Catch me under the right circumstances – a drink in my hand, say, another already coursing through my system – and I will tell you how finding a bar I could call my own changed my life. I could say that the discovery of this watering hole in fact saved my life, but that would be melodramatic and slightly inaccurate. It would be more honest to describe the experience as the opposite of a phantom limb; I never realized that I was incomplete until I walked into my home away from home and unearthed a wholly unknown part of myself, ready to be put to use.
That firsthand sense of what a “third place,” in the words of sociologist Ray Oldenburg, can mean is why Drinking With Men, the powerful new memoir by Rosie Schaap, hit me with such force. But anyone who appreciates writing as sharp, clean and cutting as a scalpel will find much to take away from her book.
Her odyssey covers the full taxonomy of drinking establishments, from cocktail lounges to dives, from the railroad bar car where she did Tarot readings as a troubled youth to a Dublin pub. In each place she becomes one of the familiar faces, someone who understands that “at the bar, you don’t so much unload your shit as set it aside. You keep the conversation light; wit is welcome, humor even more valued, but nothing too deep, nothing too serious.”
Every bar represents a personal milestone, often defined by trauma. Death haunts the book, sometimes in the family from which she is estranged, sometimes in the surrogate one forged before last call. What she orders and what she asks for may change, but Schaap, currently the drink columnist for the New York Times Magazine, is exquisitely attuned to the regular’s “unwritten but powerful code of honor. Be good to the people serving you drinks; be open to your fellow patrons, no matter how different they are from you. Gently mind the people you bring with you, but have authority. Have fun, but not at the expense of anyone else’s fun. A bar is never yours alone.” Throughout, she’s acutely aware of her status as pretty much the only woman who’s just one of the guys. She’s also forthright about how she can often be her own worst enemy, creating or complicating her problems.

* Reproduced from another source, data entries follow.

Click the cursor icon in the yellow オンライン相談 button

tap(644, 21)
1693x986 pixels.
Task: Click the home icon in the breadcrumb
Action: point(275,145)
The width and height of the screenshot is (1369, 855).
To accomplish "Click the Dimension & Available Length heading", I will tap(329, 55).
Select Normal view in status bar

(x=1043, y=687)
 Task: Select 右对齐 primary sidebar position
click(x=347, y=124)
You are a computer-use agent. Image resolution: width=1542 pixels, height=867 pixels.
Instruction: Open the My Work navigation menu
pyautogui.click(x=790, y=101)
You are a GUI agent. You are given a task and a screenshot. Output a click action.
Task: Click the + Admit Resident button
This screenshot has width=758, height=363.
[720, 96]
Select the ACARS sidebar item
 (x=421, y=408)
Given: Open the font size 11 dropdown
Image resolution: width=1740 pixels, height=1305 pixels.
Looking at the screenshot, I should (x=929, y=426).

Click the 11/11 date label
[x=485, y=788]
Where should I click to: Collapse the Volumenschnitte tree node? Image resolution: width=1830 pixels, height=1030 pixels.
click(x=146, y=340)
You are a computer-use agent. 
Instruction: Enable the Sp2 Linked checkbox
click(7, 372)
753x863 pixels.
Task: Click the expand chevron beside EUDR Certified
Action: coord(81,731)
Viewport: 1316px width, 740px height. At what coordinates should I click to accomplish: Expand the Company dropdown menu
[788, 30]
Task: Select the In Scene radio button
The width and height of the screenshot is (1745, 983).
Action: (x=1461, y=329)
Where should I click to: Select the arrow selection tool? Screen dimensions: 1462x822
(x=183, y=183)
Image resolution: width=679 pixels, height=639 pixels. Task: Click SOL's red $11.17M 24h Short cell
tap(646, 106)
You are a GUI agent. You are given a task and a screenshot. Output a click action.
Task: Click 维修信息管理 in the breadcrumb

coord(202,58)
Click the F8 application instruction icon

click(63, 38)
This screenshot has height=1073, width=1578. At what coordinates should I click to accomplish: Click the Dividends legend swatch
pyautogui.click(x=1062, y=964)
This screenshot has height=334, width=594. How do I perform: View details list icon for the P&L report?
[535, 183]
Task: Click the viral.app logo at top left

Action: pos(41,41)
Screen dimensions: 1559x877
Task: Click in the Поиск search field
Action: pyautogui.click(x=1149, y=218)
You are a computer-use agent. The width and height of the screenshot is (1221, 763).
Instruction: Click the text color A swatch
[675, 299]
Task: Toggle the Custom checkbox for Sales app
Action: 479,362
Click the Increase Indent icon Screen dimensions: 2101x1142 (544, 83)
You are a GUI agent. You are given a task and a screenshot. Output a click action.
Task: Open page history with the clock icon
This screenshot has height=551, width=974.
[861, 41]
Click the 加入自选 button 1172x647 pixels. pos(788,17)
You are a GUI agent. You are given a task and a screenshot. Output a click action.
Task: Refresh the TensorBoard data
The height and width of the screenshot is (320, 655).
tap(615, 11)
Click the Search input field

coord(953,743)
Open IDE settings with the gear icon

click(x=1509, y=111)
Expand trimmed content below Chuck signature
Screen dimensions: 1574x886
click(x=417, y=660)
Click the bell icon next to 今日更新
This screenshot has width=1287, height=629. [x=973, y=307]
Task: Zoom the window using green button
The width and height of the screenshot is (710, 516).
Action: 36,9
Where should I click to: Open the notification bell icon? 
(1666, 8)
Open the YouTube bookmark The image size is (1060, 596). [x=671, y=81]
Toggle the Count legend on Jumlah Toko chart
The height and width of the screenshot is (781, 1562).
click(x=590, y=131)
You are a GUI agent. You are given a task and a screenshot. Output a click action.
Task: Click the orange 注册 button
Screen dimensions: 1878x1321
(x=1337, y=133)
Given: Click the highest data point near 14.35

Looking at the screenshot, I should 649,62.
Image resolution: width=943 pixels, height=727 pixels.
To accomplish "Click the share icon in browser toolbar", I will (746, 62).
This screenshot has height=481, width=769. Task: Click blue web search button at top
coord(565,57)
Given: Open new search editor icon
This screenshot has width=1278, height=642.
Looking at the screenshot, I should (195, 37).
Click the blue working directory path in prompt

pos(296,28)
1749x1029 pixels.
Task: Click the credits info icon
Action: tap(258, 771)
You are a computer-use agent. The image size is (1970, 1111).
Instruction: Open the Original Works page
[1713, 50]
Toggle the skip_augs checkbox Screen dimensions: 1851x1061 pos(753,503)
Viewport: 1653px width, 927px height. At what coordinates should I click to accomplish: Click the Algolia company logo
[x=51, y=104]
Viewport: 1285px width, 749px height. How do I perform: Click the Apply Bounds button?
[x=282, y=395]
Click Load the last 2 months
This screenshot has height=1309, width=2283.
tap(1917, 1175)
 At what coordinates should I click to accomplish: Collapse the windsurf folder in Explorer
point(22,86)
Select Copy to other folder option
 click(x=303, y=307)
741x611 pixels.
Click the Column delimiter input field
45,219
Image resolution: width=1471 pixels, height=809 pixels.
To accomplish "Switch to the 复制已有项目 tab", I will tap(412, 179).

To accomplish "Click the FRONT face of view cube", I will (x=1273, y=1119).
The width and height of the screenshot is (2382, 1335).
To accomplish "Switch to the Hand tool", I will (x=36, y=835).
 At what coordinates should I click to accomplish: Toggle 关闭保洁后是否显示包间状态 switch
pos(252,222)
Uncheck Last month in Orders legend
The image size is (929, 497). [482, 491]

But there’s always a place she can go to find a ready ear or whatever else she might need. Faithful attendance at a bar creates connections and interests that might not otherwise exist. Schaap is very funny about how one local triggered a lifelong interest in European soccer. (Schaap, who is also, be still my heart, a fellow New York Mets fan, has this to say about Manchester United: “I hardly saw the point in despising them, much less in supporting them. What fun is a team that wins all the time? Where is the dramatic tension, the possibility of being surprised by joy once in a while amidst all the heartache? It seemed far too much like being a Yankees fan, an altogether weak and unimaginative proposition.”) For all the hassles that come with bar life, Schaap returns to it again and again. Why? “Because if you can talk, and if you can listen, and if it is easy and pleasurable to talk and listen to anyone, because you’re happy to discuss anything, really, and to hear stories about anything, because you know that people are endlessly interesting and you know that they all have stories, and because liquor loosens tongues and you are paying attention and taking people seriously, you might just stand to learn something.” One thing Schaap quite reasonably wants to learn is why more women don’t join her on a journey that can begin down at the corner bar.